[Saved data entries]
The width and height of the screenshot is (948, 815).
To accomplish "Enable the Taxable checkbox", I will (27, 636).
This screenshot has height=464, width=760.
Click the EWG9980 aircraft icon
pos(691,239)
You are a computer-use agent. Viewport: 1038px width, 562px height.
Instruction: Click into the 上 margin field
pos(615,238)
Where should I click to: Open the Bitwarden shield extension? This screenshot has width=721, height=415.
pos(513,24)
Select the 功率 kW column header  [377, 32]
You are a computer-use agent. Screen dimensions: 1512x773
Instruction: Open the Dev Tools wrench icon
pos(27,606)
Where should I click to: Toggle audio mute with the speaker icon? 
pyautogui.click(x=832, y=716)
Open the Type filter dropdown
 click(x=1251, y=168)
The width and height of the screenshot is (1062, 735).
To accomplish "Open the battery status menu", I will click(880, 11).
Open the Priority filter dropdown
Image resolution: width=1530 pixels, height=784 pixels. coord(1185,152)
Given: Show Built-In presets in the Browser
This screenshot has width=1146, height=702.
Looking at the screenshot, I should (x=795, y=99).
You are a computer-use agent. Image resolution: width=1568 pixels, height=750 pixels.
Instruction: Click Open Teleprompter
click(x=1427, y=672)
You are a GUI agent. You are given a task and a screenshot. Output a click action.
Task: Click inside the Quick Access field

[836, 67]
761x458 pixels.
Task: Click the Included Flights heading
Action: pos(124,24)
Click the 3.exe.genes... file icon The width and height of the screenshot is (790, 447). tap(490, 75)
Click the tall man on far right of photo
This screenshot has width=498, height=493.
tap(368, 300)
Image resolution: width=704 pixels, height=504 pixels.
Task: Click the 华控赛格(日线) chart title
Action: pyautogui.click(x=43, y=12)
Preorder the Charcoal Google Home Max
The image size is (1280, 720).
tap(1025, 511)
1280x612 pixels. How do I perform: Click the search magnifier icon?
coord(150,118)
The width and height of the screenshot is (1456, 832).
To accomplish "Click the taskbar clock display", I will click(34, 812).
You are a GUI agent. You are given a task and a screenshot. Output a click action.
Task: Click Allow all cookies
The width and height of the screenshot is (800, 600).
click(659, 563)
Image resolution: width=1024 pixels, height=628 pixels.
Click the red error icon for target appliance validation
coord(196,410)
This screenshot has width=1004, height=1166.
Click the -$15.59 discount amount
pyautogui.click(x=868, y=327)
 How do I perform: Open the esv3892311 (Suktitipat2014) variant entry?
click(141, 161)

AIM OF THE TASK >>
Look through the entries above and quote exactly the lines from the line with "Click the 3.exe.genes..." to the line with "Click the tall man on far right of photo", counting both of those lines.

ANSWER TO THE EXERCISE >>
Click the 3.exe.genes... file icon The width and height of the screenshot is (790, 447). tap(490, 75)
Click the tall man on far right of photo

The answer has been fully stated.